Summer: a Working Weekend to Relax, Prepare
HOLDEN, MAINE
When someone says the three best things about teaching are June, July and August, it's usually not a teacher talking. Seasoned teachers know the best experiences happen during the school year, and summer is only an interlude.
For us, June, July, and August are much like Friday, Saturday, and Sunday. In June, we're in our classrooms until the third week of the month. After performing the closing duties, we head out of our buildings dazed by the passage of time, but lighthearted. Then, like a Friday night, the end of the month is ours without the responsibilities of planning, correcting, and attending meetings.
July is the Saturday of summer. It greets us with possibility. Between the promise of family time and various appointments lies the possibility of attending or presenting at conferences. Or we might register for that graduate class needed to maintain certification, the one that meets from 4 to 7 p.m. two nights a week during the school year, but is offered for four consecutive weeks for four hours a day during July. To supplement our salaries, we consider the possibility of teaching a section of less-than-eager students during July. Hey, there's always August, right?
Ah, August, summer's Sunday. Sunday is a day of contradiction. We don't teach, but we're often in our classrooms. We don't see students, but we're grading papers. August is the same. There are a few more weeks to relax, to enjoy days at the beach and meals from the grill. But something happens that changes our focus. We wake up feeling recharged with an eye toward our teaching. The conferences we attended, the courses we completed, have fueled our minds. We've been mentally drafting better lessons. We're thinking of ways to handle the rebel, while planning instruction that challenges the gifted students we're going to have.
We're not seeing students, but we're meeting with parents to discuss school histories and learning styles. There are department meetings. Supplies need to be distributed, stamped, and put away.
For me, summer's Sunday is the month of letter writing. A letter to parents encourages them to compose a positive profile of their child; what shouldn't I wait to find out? The responses usually begin like this: "Dear Mrs. Kaback, we're delighted to share our insights about Marc. Boy, are you in for a year!" or "Dear Mrs. Kaback, Kelsey has been looking forward to fifth grade all summer." I return to these letters throughout the year to remind me of my obligation to value these borrowed treasures.

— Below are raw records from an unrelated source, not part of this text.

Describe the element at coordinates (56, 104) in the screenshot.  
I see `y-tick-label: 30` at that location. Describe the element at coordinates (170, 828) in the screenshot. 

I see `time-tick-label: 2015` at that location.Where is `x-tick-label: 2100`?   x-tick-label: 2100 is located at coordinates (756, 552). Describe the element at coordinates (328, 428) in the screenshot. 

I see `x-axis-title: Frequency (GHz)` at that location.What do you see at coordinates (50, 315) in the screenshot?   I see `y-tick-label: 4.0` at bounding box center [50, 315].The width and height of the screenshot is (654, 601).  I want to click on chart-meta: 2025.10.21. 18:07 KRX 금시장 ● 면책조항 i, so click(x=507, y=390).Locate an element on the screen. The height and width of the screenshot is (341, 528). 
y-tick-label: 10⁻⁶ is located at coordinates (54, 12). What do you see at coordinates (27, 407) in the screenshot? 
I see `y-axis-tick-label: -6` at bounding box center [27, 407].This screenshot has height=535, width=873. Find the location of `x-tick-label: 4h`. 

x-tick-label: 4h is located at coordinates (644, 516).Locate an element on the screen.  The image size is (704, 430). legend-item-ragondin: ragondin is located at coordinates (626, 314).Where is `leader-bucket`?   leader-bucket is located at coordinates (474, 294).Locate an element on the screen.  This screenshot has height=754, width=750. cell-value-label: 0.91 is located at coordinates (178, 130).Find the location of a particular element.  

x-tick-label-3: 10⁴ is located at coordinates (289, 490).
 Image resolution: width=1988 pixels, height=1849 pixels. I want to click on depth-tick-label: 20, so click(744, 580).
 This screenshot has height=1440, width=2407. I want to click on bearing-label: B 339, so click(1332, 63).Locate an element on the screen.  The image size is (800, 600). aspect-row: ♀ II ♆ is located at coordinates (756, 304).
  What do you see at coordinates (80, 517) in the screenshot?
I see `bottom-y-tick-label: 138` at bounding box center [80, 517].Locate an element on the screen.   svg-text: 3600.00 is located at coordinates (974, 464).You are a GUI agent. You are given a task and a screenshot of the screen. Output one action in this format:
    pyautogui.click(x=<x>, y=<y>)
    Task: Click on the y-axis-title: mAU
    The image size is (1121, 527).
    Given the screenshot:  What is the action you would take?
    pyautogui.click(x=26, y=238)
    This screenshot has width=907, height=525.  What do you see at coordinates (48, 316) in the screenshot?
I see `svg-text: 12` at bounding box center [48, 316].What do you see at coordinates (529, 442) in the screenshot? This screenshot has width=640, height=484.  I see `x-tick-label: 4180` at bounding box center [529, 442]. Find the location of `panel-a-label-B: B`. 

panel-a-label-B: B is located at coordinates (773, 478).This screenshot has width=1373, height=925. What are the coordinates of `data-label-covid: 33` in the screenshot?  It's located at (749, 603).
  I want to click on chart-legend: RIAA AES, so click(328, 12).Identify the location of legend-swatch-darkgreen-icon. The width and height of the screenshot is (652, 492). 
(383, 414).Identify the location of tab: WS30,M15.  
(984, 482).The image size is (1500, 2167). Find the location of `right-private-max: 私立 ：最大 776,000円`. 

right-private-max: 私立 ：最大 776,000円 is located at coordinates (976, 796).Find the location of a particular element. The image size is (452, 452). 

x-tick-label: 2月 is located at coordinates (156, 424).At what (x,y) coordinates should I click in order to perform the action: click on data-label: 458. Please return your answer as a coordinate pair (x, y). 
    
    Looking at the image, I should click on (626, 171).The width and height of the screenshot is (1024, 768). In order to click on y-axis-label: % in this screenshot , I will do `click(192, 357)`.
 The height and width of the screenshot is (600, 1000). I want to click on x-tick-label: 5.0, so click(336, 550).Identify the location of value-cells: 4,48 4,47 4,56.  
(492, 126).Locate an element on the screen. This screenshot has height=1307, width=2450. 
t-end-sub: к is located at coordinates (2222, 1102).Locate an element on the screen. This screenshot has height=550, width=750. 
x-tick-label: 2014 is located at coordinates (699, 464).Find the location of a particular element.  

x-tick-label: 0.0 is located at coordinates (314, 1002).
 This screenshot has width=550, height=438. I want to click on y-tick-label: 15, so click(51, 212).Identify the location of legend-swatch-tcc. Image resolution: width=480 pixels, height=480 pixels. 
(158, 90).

And there are letters to students. Along with an introduction about me and an outline of fifth grade, I invite them to help set up our classroom at the end of vacation. Kids pour into the steamy room waving goodbye to relieved parents. Strangers meet washing windows, weeding butterfly gardens, sorting textbooks, stapling borders onto bulletin boards, and taping names of classmates onto desks. Concerns leak out. "Where are the eighth-graders' lockers?" "Which day do we bring our lunch money?"
It's a Sunday night in August. The classroom is ready. A week's plans are written, although the first week of school can never really be planned. Teacher dreams begin, the ones featuring a classroom of unruly students, a helpless teacher pleading for order. But then, with dawn, those thoughts fade. The weekend of the year is over, and the three best things about teaching begin - the students, the learning, and the challenge to perfect our craft.
* Suzanne Stroble Kaback, a teacher at the Holbrook Middle School in Holden, Maine, is a doctoral student at the University of Maine. She enjoys Saturdays and the month of July.